If Bridget felt confused, Godric felt absolutely flummoxed. As if the memories from both his previous times in the village — and he did not know why he was able to recall those months, as others seemed to leave and recall nothing upon their return — conflicting with those from his real life was not enough of a daily correlative struggle, he now felt simultaneously drawn to and unsure of the girl who looked, and sometimes acted, so much like Sæunn.
All he knew was that the ease with which they spoke was not quite the same as his and Sæunn's, but nor was it wholly dissimilar. They got on well, although that too was not quite the same. And he reminded himself that it would not be, because this girl was not Sæunn; this was something he had to remind himself each time he sought to speak with her. Godric did not want to cause offense by calling her the wrong name, and he hated more to make an excuse for his actions, but — she looked so much like her, and there were moments and minutes when sometimes he forgot.
Coming down from the mountains to his clearing, Godric stopped when he heard a soft lullaby. He froze in his step, his face straining as he listened to it. This here was one of those moments when he could easily forget that this was a different girl from a different time, and not simply his love wearing what they called modern clothing.
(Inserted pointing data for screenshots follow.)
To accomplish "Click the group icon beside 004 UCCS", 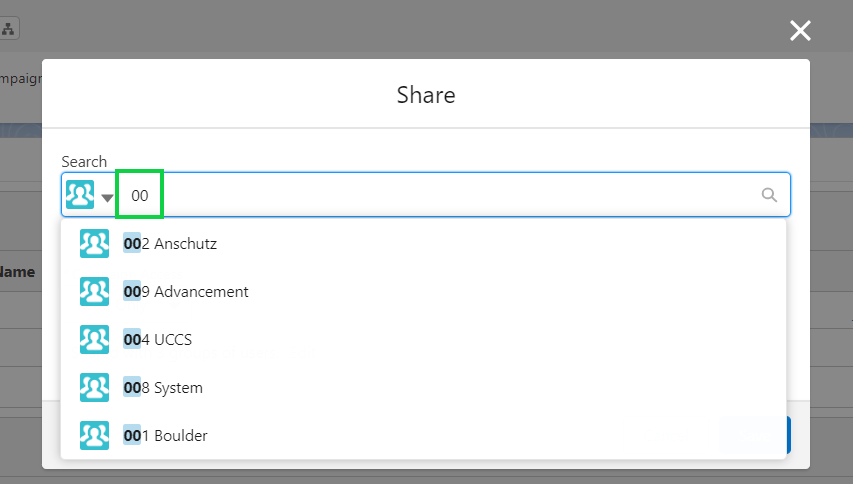I will 94,339.
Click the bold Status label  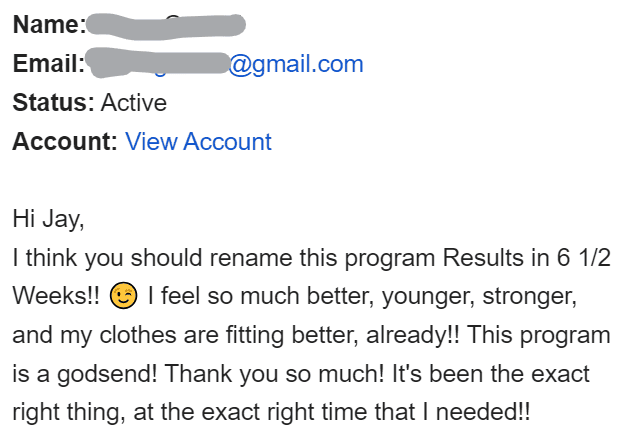coord(53,103)
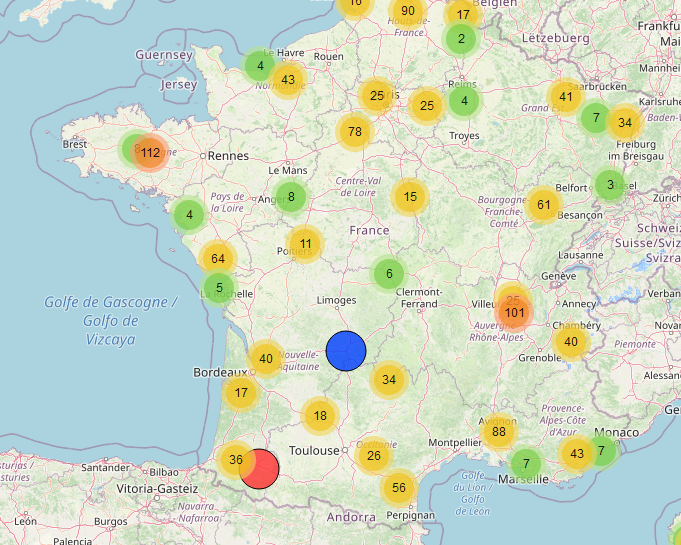Expand the yellow cluster of 88

tap(498, 432)
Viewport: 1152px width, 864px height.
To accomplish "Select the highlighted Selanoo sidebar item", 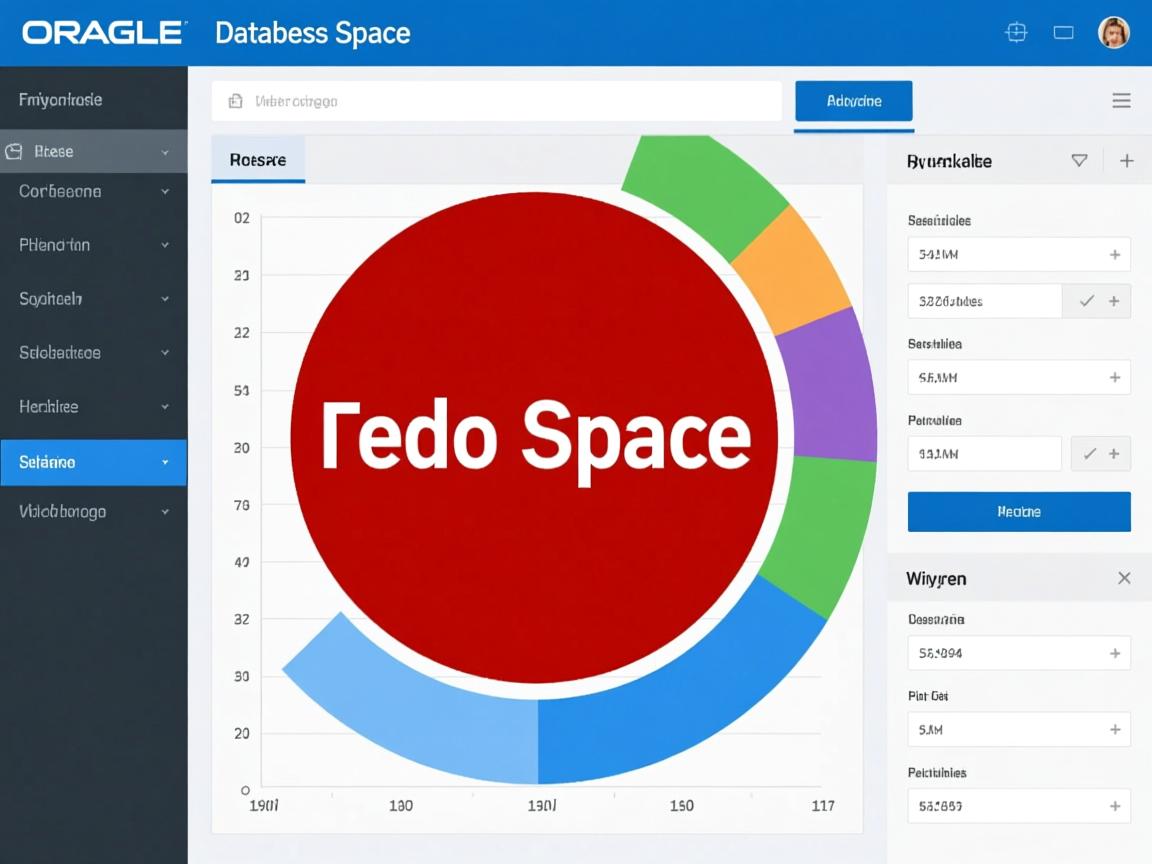I will click(93, 463).
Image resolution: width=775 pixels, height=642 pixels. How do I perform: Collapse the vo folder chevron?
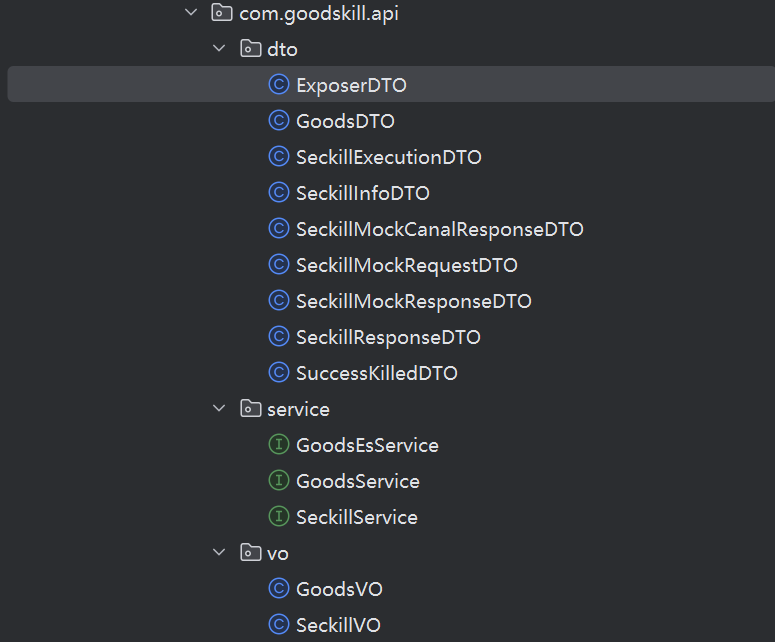click(220, 553)

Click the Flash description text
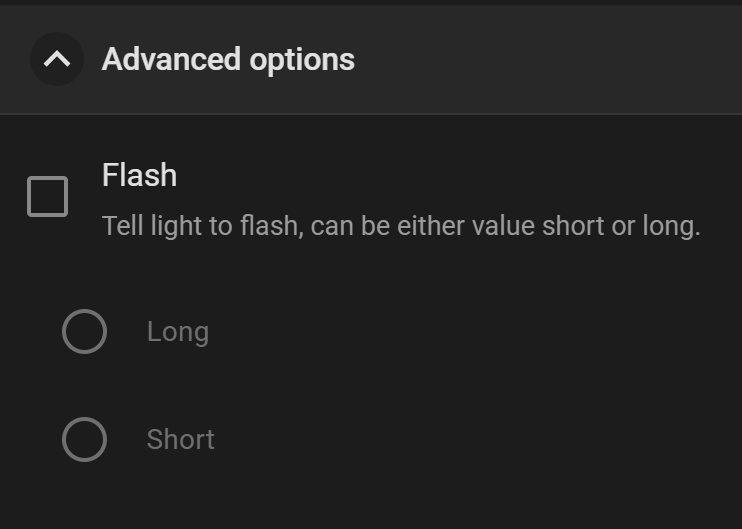(400, 226)
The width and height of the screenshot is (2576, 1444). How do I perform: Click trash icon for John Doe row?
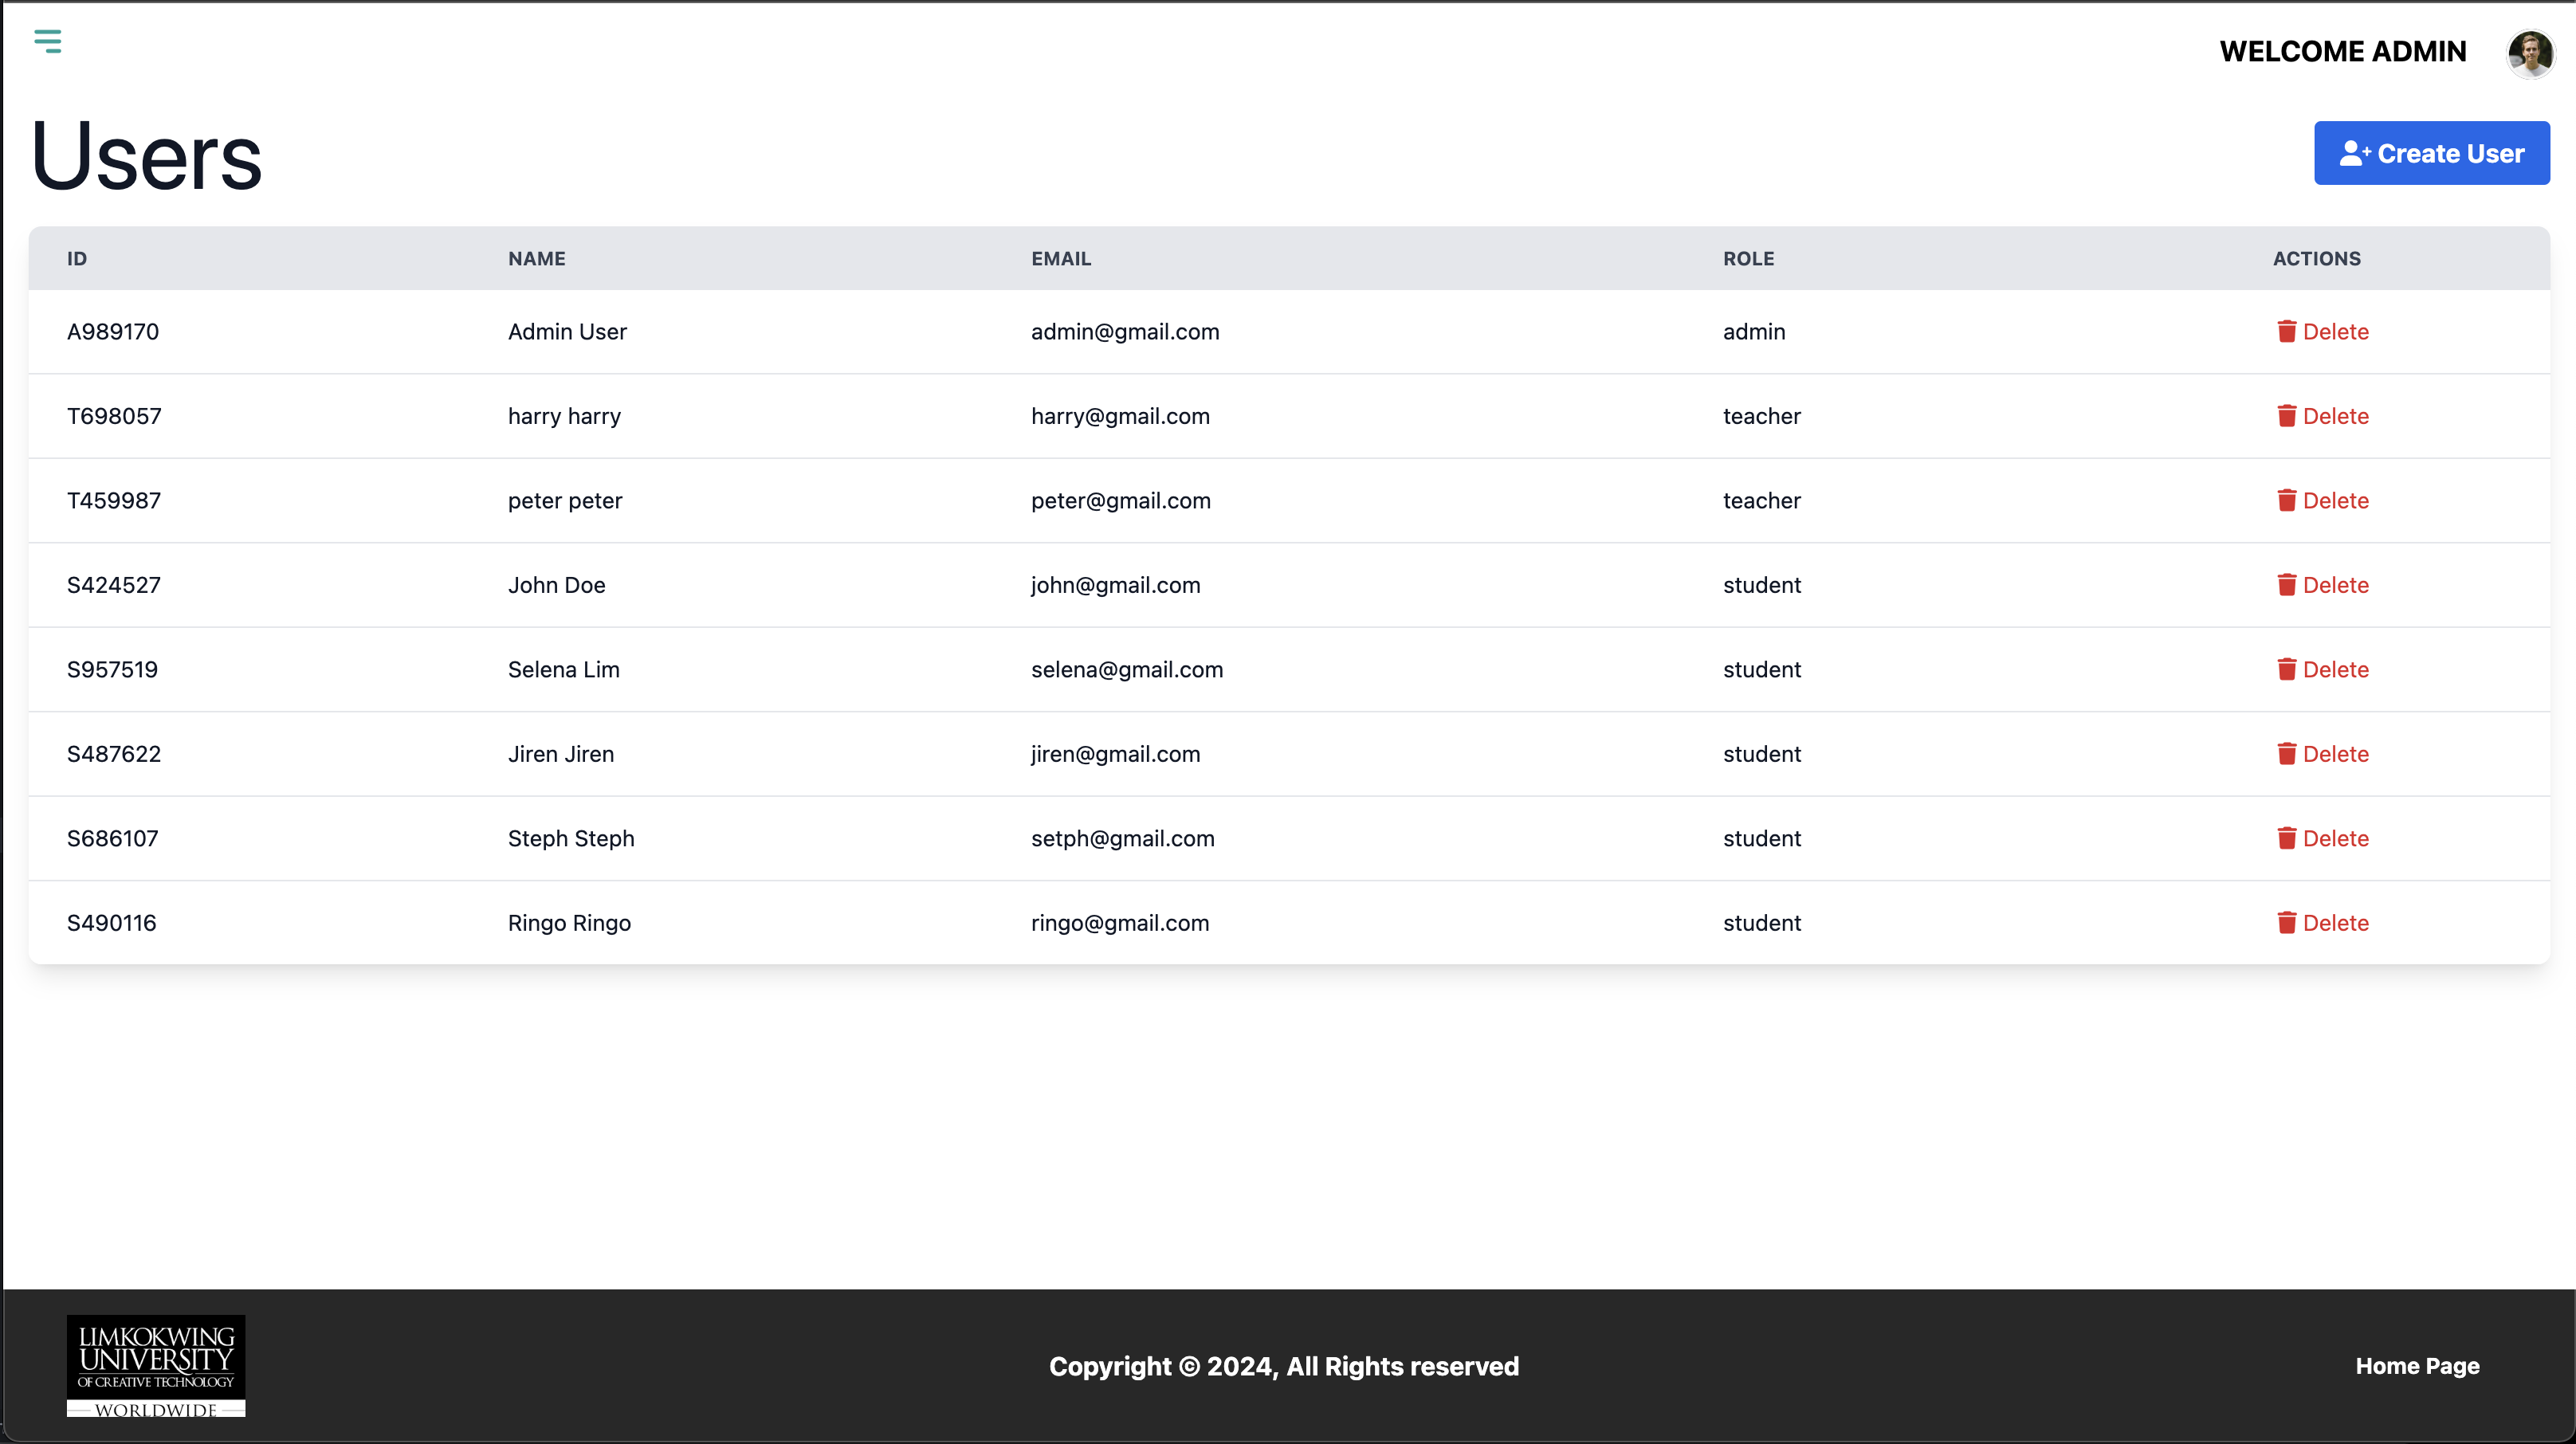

The lullaby brought back a bittersweet memory, of sitting here in this same clearing, as a boy of 18 and not a man of 42, sitting beside Sæunn and their infant boy Goðólfr, listening as Sæunn sang the boy to sleep by a fire which Godric had brought to life with magic.
"She used to sing that to our son, for the few weeks they were here," Godric said quietly as an introduction, sitting down beside her on the log, his long legs bent at the knees and his elbows resting atop them. "Why do you cry, Bridget?"